▸ **EXERCISE OBJECTIVE**:
Copy out each of the following lines word for word.

▸ **RECORDED DATA**:
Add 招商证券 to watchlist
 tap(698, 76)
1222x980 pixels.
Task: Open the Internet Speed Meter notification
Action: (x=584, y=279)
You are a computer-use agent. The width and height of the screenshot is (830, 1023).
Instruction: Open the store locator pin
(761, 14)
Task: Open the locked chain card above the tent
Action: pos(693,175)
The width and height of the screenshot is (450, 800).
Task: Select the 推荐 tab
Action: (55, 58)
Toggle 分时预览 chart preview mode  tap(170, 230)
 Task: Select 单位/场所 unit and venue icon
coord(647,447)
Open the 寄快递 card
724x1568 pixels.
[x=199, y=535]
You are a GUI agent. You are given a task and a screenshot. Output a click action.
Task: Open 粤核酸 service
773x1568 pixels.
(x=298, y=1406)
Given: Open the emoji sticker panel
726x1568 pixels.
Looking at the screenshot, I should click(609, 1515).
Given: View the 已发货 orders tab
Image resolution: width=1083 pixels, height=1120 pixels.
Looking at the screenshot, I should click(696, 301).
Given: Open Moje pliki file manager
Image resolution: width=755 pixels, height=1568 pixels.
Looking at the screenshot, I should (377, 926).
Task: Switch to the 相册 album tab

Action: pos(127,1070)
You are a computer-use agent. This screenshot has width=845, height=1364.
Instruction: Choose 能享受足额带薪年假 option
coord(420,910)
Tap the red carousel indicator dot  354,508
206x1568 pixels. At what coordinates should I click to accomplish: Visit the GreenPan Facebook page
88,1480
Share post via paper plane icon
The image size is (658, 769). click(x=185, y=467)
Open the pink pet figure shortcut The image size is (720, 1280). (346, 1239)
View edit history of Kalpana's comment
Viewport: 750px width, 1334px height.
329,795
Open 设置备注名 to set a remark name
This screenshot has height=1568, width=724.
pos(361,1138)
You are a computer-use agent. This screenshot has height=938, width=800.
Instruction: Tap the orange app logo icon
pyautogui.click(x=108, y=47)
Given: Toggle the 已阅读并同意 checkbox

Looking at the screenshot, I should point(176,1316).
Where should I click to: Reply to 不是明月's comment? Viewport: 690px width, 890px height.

▸ **SOLUTION TO THIS TASK**:
Add 招商证券 to watchlist
 tap(698, 76)
1222x980 pixels.
Task: Open the Internet Speed Meter notification
Action: (x=584, y=279)
You are a computer-use agent. The width and height of the screenshot is (830, 1023).
Instruction: Open the store locator pin
(761, 14)
Task: Open the locked chain card above the tent
Action: pos(693,175)
The width and height of the screenshot is (450, 800).
Task: Select the 推荐 tab
Action: (55, 58)
Toggle 分时预览 chart preview mode  tap(170, 230)
 Task: Select 单位/场所 unit and venue icon
coord(647,447)
Open the 寄快递 card
724x1568 pixels.
[x=199, y=535]
You are a GUI agent. You are given a task and a screenshot. Output a click action.
Task: Open 粤核酸 service
773x1568 pixels.
(x=298, y=1406)
Given: Open the emoji sticker panel
726x1568 pixels.
Looking at the screenshot, I should click(609, 1515).
Given: View the 已发货 orders tab
Image resolution: width=1083 pixels, height=1120 pixels.
Looking at the screenshot, I should click(696, 301).
Given: Open Moje pliki file manager
Image resolution: width=755 pixels, height=1568 pixels.
Looking at the screenshot, I should (377, 926).
Task: Switch to the 相册 album tab

Action: pos(127,1070)
You are a computer-use agent. This screenshot has width=845, height=1364.
Instruction: Choose 能享受足额带薪年假 option
coord(420,910)
Tap the red carousel indicator dot  354,508
206x1568 pixels. At what coordinates should I click to accomplish: Visit the GreenPan Facebook page
88,1480
Share post via paper plane icon
The image size is (658, 769). click(x=185, y=467)
Open the pink pet figure shortcut The image size is (720, 1280). (346, 1239)
View edit history of Kalpana's comment
Viewport: 750px width, 1334px height.
329,795
Open 设置备注名 to set a remark name
This screenshot has height=1568, width=724.
pos(361,1138)
You are a computer-use agent. This screenshot has height=938, width=800.
Instruction: Tap the orange app logo icon
pyautogui.click(x=108, y=47)
Given: Toggle the 已阅读并同意 checkbox

Looking at the screenshot, I should point(176,1316).
Where should I click to: Reply to 不是明月's comment? Viewport: 690px width, 890px height.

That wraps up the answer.